_Task directions_: Copy the lines exactly as they appear, starting with the first line of the records and ending with the line that contains "Galeria VemTambém (921, 128)".

_Records for processing_:
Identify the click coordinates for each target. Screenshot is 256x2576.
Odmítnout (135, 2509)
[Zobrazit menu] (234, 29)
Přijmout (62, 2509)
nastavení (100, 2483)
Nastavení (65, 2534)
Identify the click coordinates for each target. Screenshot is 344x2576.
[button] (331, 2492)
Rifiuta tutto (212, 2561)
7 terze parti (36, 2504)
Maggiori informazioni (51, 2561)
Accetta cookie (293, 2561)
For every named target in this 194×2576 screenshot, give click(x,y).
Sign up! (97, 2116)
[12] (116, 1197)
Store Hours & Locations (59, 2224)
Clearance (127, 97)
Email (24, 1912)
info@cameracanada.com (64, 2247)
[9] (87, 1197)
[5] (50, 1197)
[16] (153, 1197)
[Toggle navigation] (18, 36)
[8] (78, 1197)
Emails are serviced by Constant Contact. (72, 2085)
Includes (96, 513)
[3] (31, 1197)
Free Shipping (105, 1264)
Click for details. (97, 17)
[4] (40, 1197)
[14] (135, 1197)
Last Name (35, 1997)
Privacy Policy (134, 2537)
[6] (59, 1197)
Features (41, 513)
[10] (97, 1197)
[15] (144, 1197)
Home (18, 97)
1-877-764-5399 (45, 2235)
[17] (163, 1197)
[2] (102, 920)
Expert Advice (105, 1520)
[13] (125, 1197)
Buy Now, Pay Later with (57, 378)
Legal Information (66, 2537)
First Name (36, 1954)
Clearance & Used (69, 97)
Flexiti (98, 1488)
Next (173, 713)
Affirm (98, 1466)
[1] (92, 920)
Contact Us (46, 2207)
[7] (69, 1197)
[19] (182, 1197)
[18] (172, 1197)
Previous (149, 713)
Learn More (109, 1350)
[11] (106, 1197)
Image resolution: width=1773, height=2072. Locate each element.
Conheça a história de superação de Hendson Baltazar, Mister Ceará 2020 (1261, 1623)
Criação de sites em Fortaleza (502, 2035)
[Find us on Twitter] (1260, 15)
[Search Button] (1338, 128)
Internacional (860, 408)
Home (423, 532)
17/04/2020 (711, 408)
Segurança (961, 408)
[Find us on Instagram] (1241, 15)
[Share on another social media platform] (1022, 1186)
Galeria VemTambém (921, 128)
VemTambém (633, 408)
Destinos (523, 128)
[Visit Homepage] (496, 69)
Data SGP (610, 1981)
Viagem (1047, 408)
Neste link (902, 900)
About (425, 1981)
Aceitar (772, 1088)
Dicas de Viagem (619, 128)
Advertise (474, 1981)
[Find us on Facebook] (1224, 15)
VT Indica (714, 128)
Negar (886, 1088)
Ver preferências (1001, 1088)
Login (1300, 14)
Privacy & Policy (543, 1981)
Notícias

_Exercise output_:
Identify the click coordinates for each target. Screenshot is 256x2576.
Odmítnout (135, 2509)
[Zobrazit menu] (234, 29)
Přijmout (62, 2509)
nastavení (100, 2483)
Nastavení (65, 2534)
Identify the click coordinates for each target. Screenshot is 344x2576.
[button] (331, 2492)
Rifiuta tutto (212, 2561)
7 terze parti (36, 2504)
Maggiori informazioni (51, 2561)
Accetta cookie (293, 2561)
For every named target in this 194×2576 screenshot, give click(x,y).
Sign up! (97, 2116)
[12] (116, 1197)
Store Hours & Locations (59, 2224)
Clearance (127, 97)
Email (24, 1912)
info@cameracanada.com (64, 2247)
[9] (87, 1197)
[5] (50, 1197)
[16] (153, 1197)
[Toggle navigation] (18, 36)
[8] (78, 1197)
Emails are serviced by Constant Contact. (72, 2085)
Includes (96, 513)
[3] (31, 1197)
Free Shipping (105, 1264)
Click for details. (97, 17)
[4] (40, 1197)
[14] (135, 1197)
Last Name (35, 1997)
Privacy Policy (134, 2537)
[6] (59, 1197)
Features (41, 513)
[10] (97, 1197)
[15] (144, 1197)
Home (18, 97)
1-877-764-5399 (45, 2235)
[17] (163, 1197)
[2] (102, 920)
Expert Advice (105, 1520)
[13] (125, 1197)
Buy Now, Pay Later with (57, 378)
Legal Information (66, 2537)
First Name (36, 1954)
Clearance & Used (69, 97)
Flexiti (98, 1488)
Next (173, 713)
Affirm (98, 1466)
[1] (92, 920)
Contact Us (46, 2207)
[7] (69, 1197)
[19] (182, 1197)
[18] (172, 1197)
Previous (149, 713)
Learn More (109, 1350)
[11] (106, 1197)
Image resolution: width=1773, height=2072. Locate each element.
Conheça a história de superação de Hendson Baltazar, Mister Ceará 2020 (1261, 1623)
Criação de sites em Fortaleza (502, 2035)
[Find us on Twitter] (1260, 15)
[Search Button] (1338, 128)
Internacional (860, 408)
Home (423, 532)
17/04/2020 (711, 408)
Segurança (961, 408)
[Find us on Instagram] (1241, 15)
[Share on another social media platform] (1022, 1186)
Galeria VemTambém (921, 128)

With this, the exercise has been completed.